Crónica de una niña sola: Emma Reyes

Creció sin papá, sin mamá, sin despegarse de su hermana mayor, Helena, y tras los pasos de la Sra. María, una joven fría y desconsiderada que hacía las veces de cuidadora, primero en un cuarto mugriento y sin baño de Bogotá, luego en diferentes pueblos de Colombia. Eso fue hasta el día en que las dejó olvidadas en una estación de tren y las chicas terminaron recluidas en un convento, luego de esperar en vano a que la mujer volviera por ellas. Emma Reyes (1919-2003) pasó quince años entre monjas y niñas abandonadas lustrando bronces, repasando pisos y mármoles, remendando ropas viejas y bordando sábanas, manteles y las piezas del vestuario de los sacerdotes, que era lo que mejor le salía, aunque también la hacía sufrir: "Cuando me picaba los dedos con las agujas y me salía la sangre, sor Carmelita me decía que por el hueco se me iba a salir el alma?".

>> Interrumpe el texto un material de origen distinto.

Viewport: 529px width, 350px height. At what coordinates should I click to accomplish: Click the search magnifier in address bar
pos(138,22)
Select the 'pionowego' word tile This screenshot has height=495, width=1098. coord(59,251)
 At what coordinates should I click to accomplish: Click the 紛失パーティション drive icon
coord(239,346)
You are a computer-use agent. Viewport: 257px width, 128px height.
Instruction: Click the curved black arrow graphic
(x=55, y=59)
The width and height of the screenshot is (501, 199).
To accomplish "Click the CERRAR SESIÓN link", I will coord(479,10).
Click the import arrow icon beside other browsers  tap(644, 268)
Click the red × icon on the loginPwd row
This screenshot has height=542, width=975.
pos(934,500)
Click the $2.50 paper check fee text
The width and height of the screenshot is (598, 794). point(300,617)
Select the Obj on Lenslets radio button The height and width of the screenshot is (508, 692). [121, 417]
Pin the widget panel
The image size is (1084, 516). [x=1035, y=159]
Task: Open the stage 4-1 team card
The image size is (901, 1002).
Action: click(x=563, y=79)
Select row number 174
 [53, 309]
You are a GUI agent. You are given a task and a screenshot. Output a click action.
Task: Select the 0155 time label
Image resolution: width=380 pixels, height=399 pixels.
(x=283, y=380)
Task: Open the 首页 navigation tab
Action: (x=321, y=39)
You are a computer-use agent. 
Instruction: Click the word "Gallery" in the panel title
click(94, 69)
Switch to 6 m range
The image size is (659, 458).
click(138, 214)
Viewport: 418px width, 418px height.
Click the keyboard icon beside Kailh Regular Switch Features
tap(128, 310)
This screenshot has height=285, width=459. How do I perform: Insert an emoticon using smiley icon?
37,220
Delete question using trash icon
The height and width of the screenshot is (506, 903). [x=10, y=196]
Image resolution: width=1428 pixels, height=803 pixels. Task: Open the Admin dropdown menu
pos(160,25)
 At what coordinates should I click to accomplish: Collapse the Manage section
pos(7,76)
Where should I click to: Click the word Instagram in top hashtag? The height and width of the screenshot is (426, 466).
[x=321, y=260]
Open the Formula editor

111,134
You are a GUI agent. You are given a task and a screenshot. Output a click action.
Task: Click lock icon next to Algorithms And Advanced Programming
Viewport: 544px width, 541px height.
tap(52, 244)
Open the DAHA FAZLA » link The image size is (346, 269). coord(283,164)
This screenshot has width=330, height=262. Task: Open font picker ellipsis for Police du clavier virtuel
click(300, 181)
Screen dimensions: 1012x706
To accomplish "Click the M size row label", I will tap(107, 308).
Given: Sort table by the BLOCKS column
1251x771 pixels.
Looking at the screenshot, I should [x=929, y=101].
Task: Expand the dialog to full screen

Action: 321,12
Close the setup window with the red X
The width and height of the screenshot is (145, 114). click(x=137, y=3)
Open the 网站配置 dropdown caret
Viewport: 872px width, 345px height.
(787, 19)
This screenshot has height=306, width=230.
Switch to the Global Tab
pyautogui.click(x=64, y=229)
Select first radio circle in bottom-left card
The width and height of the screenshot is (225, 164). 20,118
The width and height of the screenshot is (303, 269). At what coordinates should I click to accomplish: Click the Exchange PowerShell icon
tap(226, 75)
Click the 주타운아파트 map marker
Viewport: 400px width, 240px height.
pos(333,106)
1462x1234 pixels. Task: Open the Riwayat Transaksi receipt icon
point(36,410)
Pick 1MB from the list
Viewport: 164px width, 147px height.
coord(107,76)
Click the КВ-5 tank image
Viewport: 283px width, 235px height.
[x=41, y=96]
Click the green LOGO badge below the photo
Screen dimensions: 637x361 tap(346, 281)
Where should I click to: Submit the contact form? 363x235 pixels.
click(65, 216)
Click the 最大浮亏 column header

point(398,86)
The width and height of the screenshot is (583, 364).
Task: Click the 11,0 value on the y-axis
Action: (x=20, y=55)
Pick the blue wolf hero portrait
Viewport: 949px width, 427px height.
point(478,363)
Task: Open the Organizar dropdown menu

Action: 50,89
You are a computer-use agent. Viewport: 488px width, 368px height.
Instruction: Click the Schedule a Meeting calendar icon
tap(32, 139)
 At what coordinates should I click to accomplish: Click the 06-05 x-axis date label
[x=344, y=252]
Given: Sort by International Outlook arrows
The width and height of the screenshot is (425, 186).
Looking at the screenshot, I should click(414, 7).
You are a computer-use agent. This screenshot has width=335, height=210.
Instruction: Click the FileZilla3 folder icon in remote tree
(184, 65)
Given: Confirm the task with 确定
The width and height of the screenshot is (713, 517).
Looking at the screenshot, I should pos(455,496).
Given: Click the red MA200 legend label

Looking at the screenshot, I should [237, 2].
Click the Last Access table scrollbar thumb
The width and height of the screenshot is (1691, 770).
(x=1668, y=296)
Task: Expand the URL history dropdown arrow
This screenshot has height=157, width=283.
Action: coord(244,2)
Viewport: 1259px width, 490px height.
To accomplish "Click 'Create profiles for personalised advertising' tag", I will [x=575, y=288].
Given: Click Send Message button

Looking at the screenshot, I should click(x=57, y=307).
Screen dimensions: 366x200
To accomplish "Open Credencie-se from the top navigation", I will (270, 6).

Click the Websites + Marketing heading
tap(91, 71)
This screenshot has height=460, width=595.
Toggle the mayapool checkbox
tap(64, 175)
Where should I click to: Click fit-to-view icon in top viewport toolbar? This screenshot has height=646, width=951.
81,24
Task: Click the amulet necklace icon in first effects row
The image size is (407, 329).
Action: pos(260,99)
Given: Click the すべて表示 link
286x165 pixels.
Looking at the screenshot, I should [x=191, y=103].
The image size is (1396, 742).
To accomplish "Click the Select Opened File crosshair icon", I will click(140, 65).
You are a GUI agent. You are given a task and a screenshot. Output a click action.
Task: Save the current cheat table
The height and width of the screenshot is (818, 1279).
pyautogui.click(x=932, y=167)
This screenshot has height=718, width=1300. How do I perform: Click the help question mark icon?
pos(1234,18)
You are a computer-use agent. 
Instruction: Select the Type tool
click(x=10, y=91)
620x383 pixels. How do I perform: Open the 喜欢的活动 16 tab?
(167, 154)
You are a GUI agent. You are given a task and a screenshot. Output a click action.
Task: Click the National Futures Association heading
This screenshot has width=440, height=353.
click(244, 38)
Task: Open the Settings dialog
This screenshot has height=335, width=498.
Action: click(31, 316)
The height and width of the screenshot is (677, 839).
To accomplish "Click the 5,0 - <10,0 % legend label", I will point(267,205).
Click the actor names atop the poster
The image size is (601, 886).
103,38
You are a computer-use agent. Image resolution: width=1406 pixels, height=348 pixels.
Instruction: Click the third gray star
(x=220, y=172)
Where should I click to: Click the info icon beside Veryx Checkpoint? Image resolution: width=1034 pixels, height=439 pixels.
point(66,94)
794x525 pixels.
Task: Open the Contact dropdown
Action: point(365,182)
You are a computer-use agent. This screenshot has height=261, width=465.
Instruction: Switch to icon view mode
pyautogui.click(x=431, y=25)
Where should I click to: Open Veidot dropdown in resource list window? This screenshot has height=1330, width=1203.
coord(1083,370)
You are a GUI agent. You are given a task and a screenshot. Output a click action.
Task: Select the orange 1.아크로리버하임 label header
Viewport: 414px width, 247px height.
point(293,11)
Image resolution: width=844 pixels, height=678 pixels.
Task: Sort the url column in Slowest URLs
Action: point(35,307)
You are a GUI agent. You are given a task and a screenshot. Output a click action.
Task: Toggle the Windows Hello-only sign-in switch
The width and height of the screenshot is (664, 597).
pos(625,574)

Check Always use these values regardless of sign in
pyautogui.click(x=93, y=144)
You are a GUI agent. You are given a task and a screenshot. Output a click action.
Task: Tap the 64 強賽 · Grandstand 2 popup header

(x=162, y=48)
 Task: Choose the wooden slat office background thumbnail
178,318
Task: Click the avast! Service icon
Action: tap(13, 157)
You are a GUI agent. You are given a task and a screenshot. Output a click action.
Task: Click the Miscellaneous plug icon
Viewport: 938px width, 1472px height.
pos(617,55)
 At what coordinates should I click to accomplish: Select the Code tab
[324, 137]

De piel oscura, pelo rebelde y algo bizca, dentro de los claustros no aprendió ni a leer ni a escribir, aunque sí a dibujar. También conoció el amor a través del ojo de una cerradura y sufrió el intento de abuso de un cura, una conmoción que la despertó al mundo real, al que salió una tarde a escondidas para nunca más volver. Fue analfabeta hasta los 18 y se ganó la vida al principio con picardía, luego con el arte y muchas veces con ambos recursos. Recorrió Latinoamérica por tierra. Tuvo un primer esposo colombiano con quien se casó en Uruguay; tuvo con él -se dice-un bebé que fue asesinado a los pocos meses por guerrilleros en Paraguay, y tuvo un segundo marido, médico y francés. Los primeros materiales para pintar se los regaló en Buenos Aires Raúl Soldi; su obra se hizo conocida en París, donde pasó décadas y donde a los 84 le llegó la muerte.
Cuando ya era un personaje del circuito cultural parisino, su amigo, el escritor colombiano Germán Arciniegas, la convenció para que contara por escrito su infancia, esa versión latina de los niños de Dickens cruzados con los irlandeses de Las cenizas de Ángela. Así nacieron las veintitrés cartas que Emma le escribió entre 1969 y 1997, donde relata su iniciación a la vida en una lengua atropellada y sustantiva, sin juicios morales y con la frescura de la niña que tal vez nunca dejó de ser.
Como si faltaran elementos de interés en su vida, hay fuentes que arriesgan que Emma pudo ser hija o nieta extramatrimonial del ex presidente conservador Rafael Reyes. No quiso que las cartas se conocieran mientras vivía; pidió que dejaran pasar diez años de su muerte para publicar su historia de sordidez y desamparo. Y ahí está Memoria por correspondencia (Edhasa), un libro distinto, conmovedor. Un libro que se lee con una enorme compasión y con la urgencia y el deleite que sólo regala la literatura mayor.